Thanksgiving is a joke. Is our culture so lacking in sincerity that we cannot be true to our word even for one day? This is our so-called “day of thanks,” and yet it is immediately followed by the most fanatic few hours of mall-ravaging the whole world has yet to rival: Black Friday. Are we really so disingenuous as to forget the underlying morals of our traditions? Or have these traditions somehow become trademarked through the corporate world’s exploitation of our materialistic impulsiveness? Maybe it is not such a neat dichotomy because it certainly seems to be a combination of both.
I am not claiming to know exactly who is at fault for what I feel to be Thanksgiving’s insincerity, but what I do know is that I find it repulsive when the majority of Americans gather together every November to gorge in a gesture of “sincere thanks” only to sleep it off and then “shop ’til we drop.”
I feel that as a whole, Thanksgiving has become a mockery unto ourselves as a people and a spit in the face to those who are less fortunate. We must show a little repose this season. We must not get lost in this year’s consumerism circus, and we must truly think about what it means to be thankful in life and what it is best to be thankful for.

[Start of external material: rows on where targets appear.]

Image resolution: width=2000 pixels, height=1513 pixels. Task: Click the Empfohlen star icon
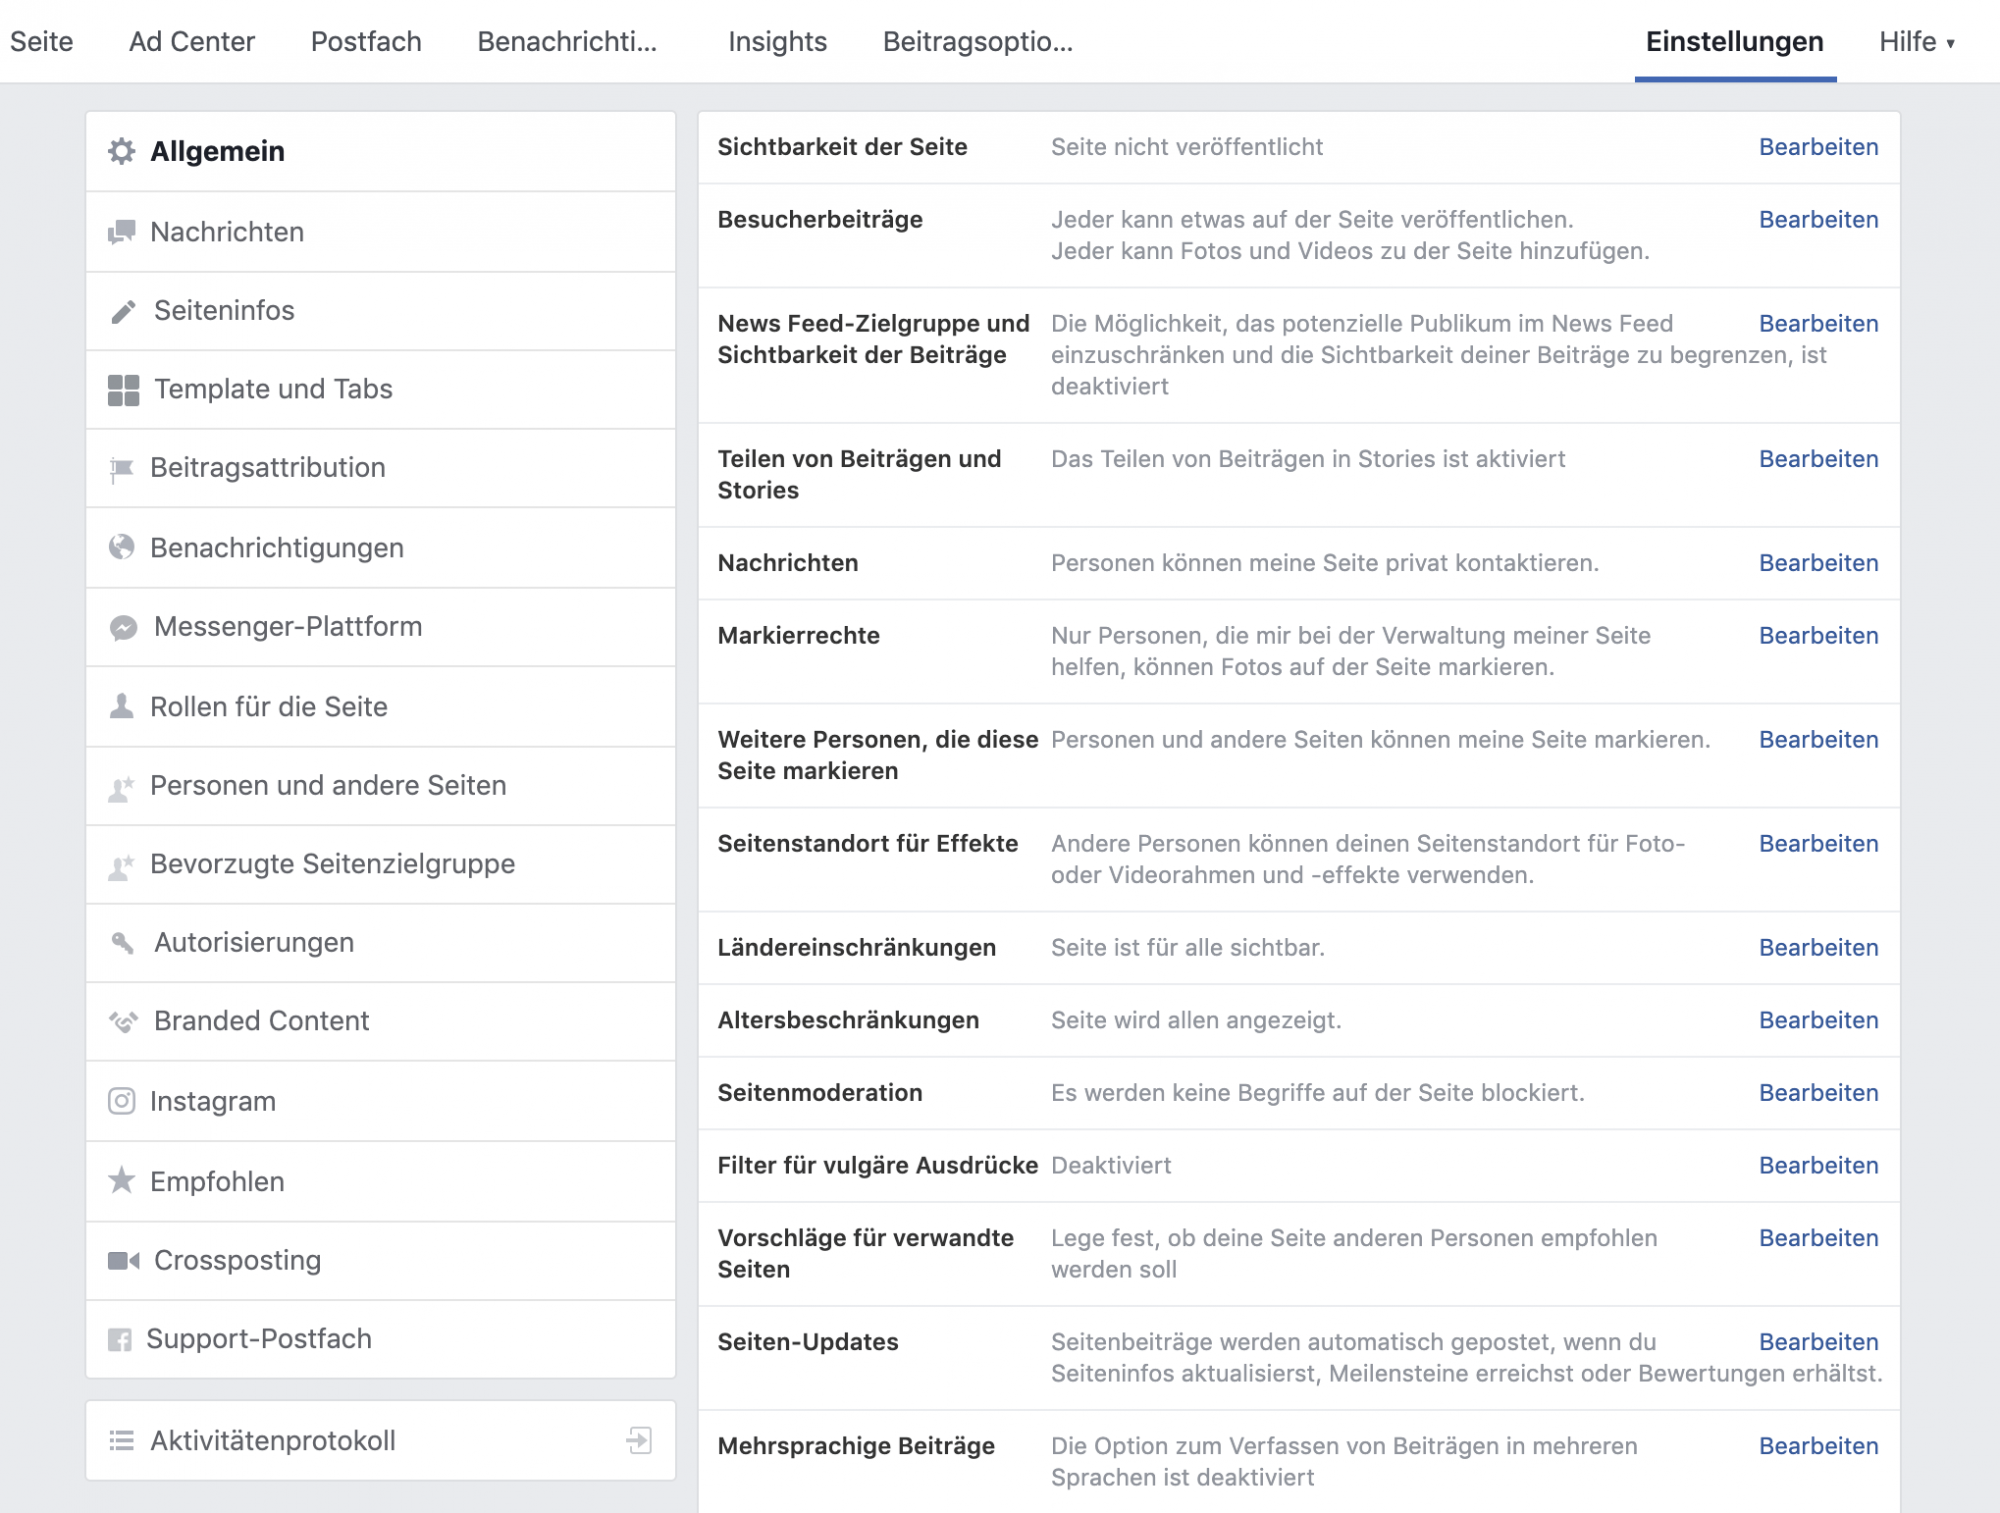122,1181
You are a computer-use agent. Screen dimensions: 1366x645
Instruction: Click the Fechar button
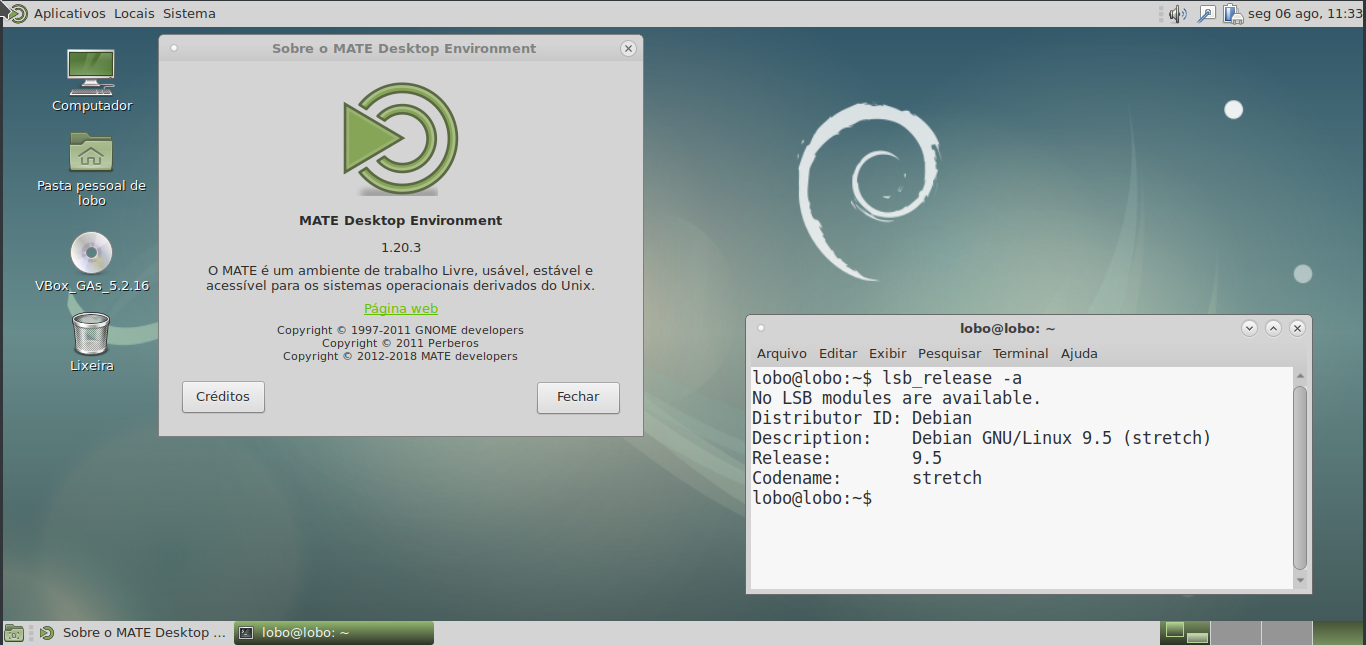coord(578,398)
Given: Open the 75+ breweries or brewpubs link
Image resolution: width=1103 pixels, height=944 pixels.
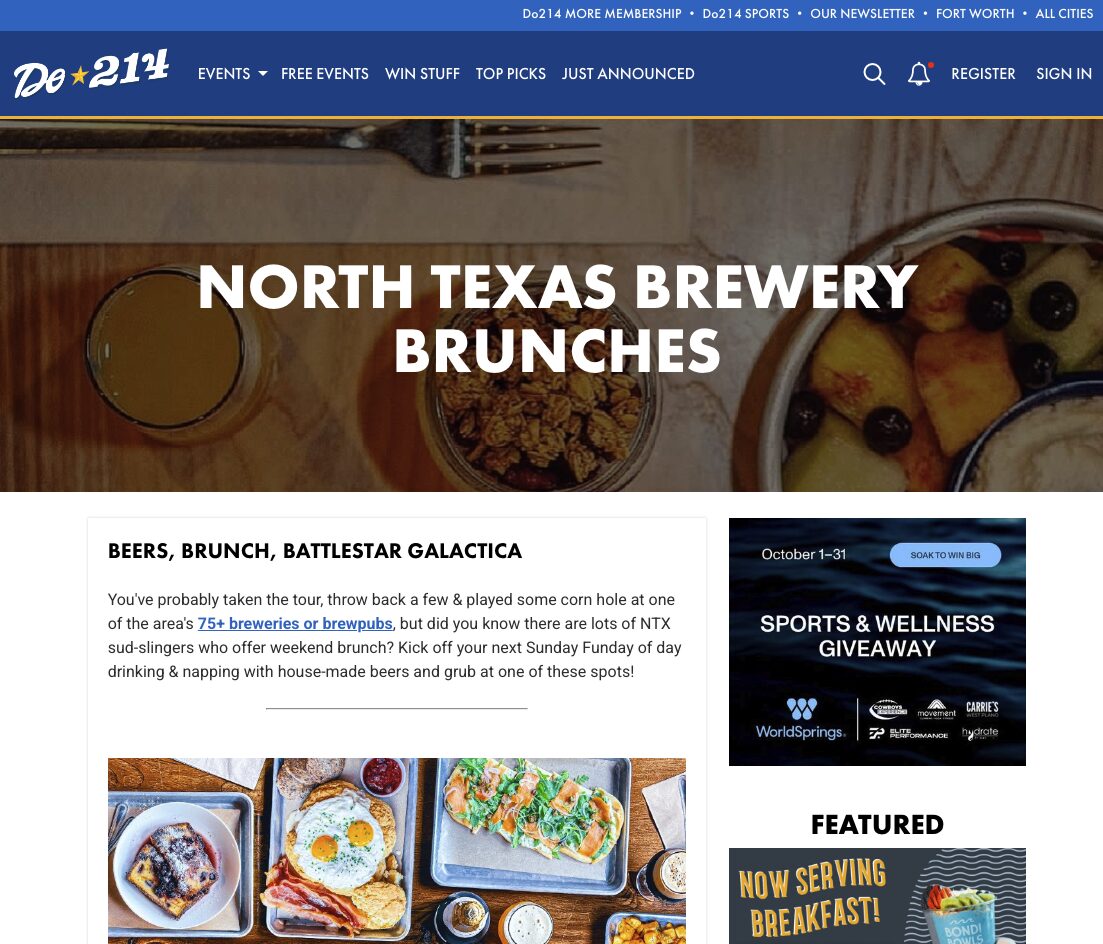Looking at the screenshot, I should 295,624.
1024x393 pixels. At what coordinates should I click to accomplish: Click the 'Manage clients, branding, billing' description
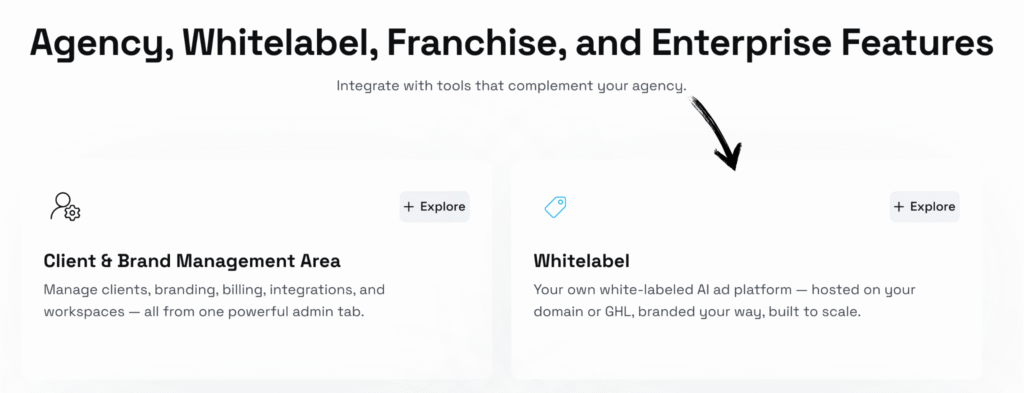pos(214,300)
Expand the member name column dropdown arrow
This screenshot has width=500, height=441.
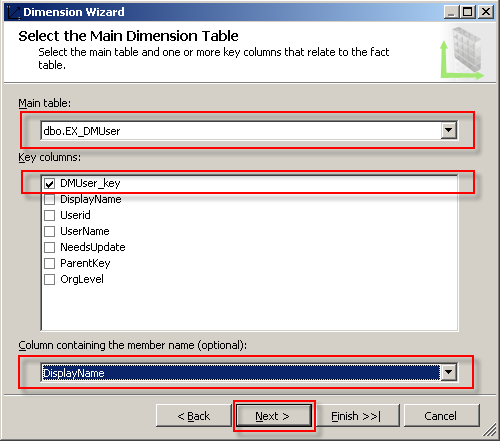coord(449,372)
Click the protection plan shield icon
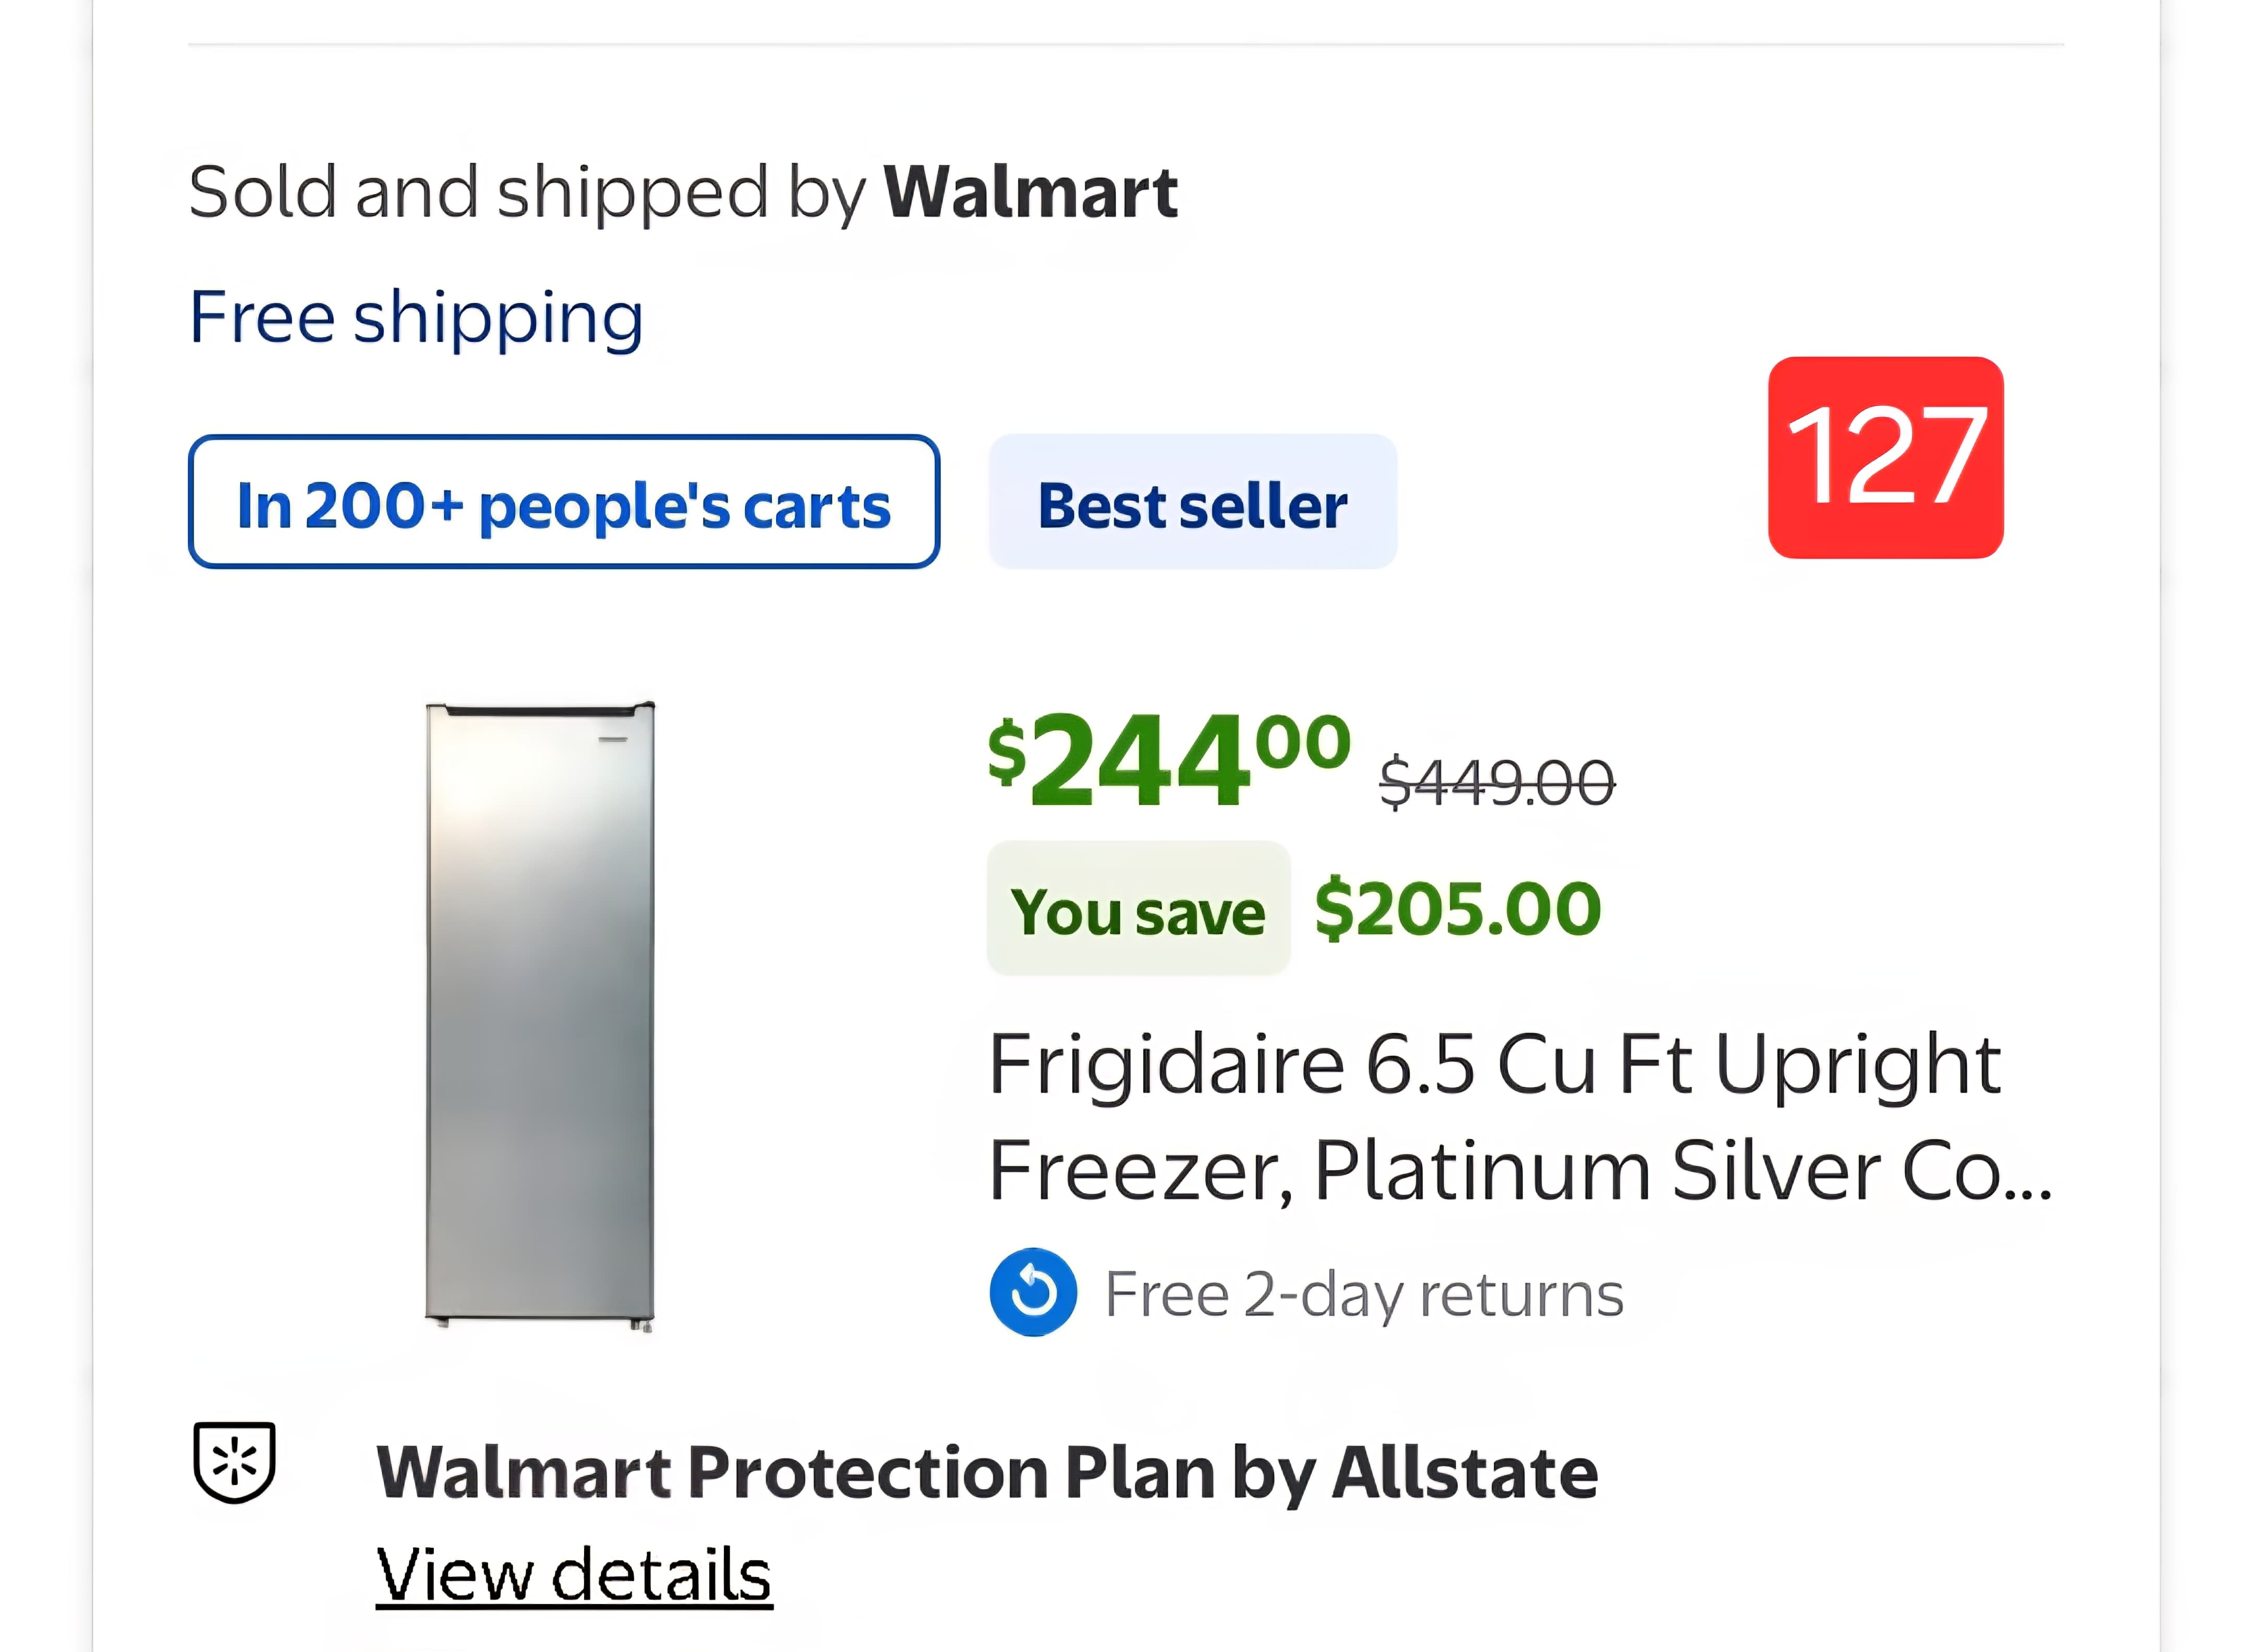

I am proud to be an American. I do not doubt for a second that America has accomplished great things. Our country lays claim to the most noble of liberties, but gluttony and artificiality are among none of them. So if we wish to establish the cultural dignity that we so confidently presume to possess, then I think it is high time that we give our shopping carts a rest and invest our efforts in what really matters: our families, our friends and our people.